Required action =
Exact copy, no pictures: output each line below as it stands.

Stored data:
+++
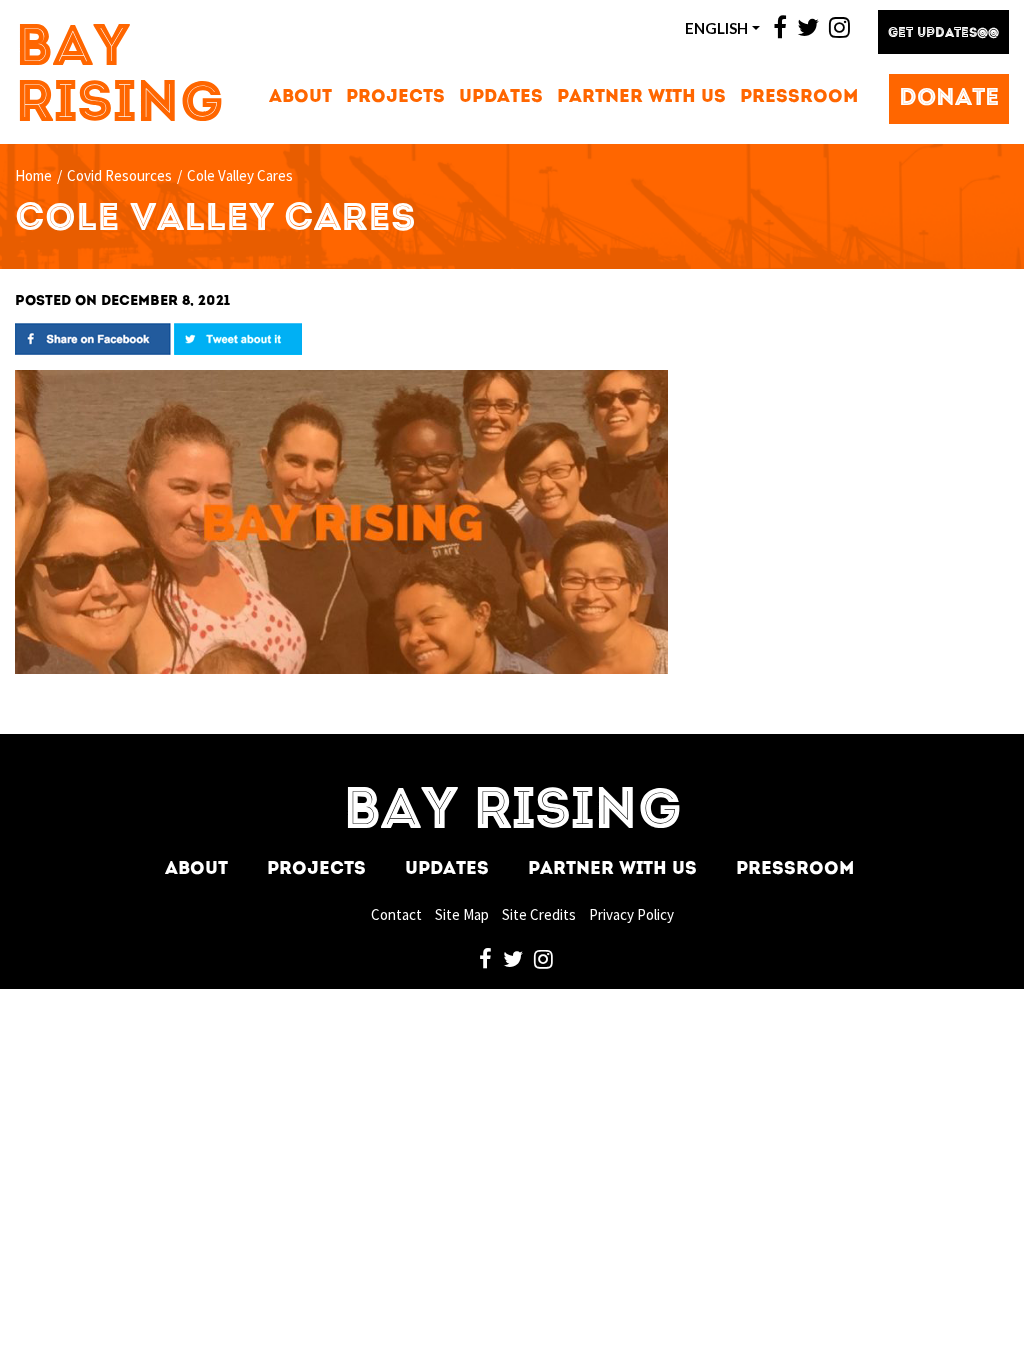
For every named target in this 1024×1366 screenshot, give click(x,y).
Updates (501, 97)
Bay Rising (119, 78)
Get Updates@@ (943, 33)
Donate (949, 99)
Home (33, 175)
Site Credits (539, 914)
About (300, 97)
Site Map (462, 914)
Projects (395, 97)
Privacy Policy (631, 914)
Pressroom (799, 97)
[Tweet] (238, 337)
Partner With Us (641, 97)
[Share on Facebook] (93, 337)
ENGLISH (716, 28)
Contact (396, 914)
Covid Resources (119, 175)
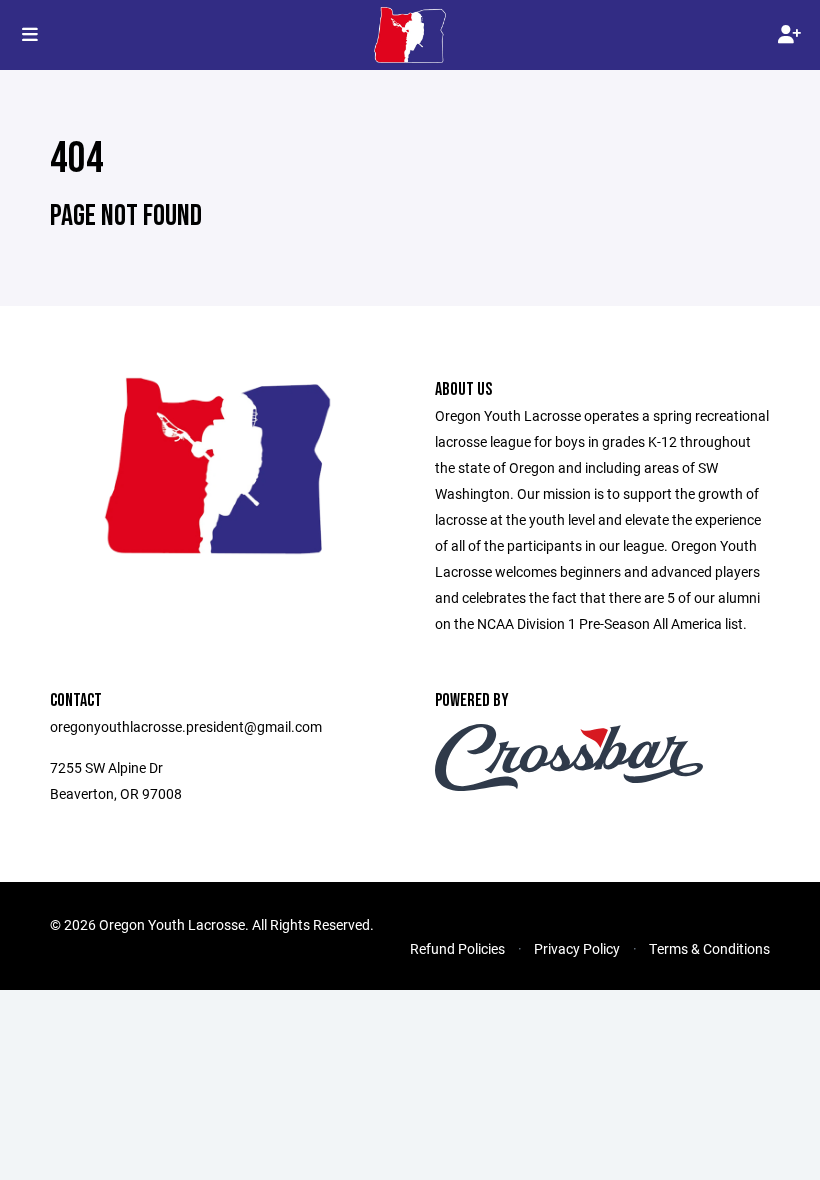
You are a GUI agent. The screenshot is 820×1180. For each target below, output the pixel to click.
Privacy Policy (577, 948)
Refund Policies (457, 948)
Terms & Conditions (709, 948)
+++
Response to this exercise =
For every named target in this 1024×1366 screenshot, give click(x,y).
Updates (501, 97)
Bay Rising (119, 78)
Get Updates@@ (943, 33)
Donate (949, 99)
Home (33, 175)
Site Credits (539, 914)
About (300, 97)
Site Map (462, 914)
Projects (395, 97)
Privacy Policy (631, 914)
Pressroom (799, 97)
[Tweet] (238, 337)
Partner With Us (641, 97)
[Share on Facebook] (93, 337)
ENGLISH (716, 28)
Contact (396, 914)
Covid Resources (119, 175)
You are a GUI agent. The screenshot is 820×1180. For each target below, output the pixel to click.
Privacy Policy (577, 948)
Refund Policies (457, 948)
Terms & Conditions (709, 948)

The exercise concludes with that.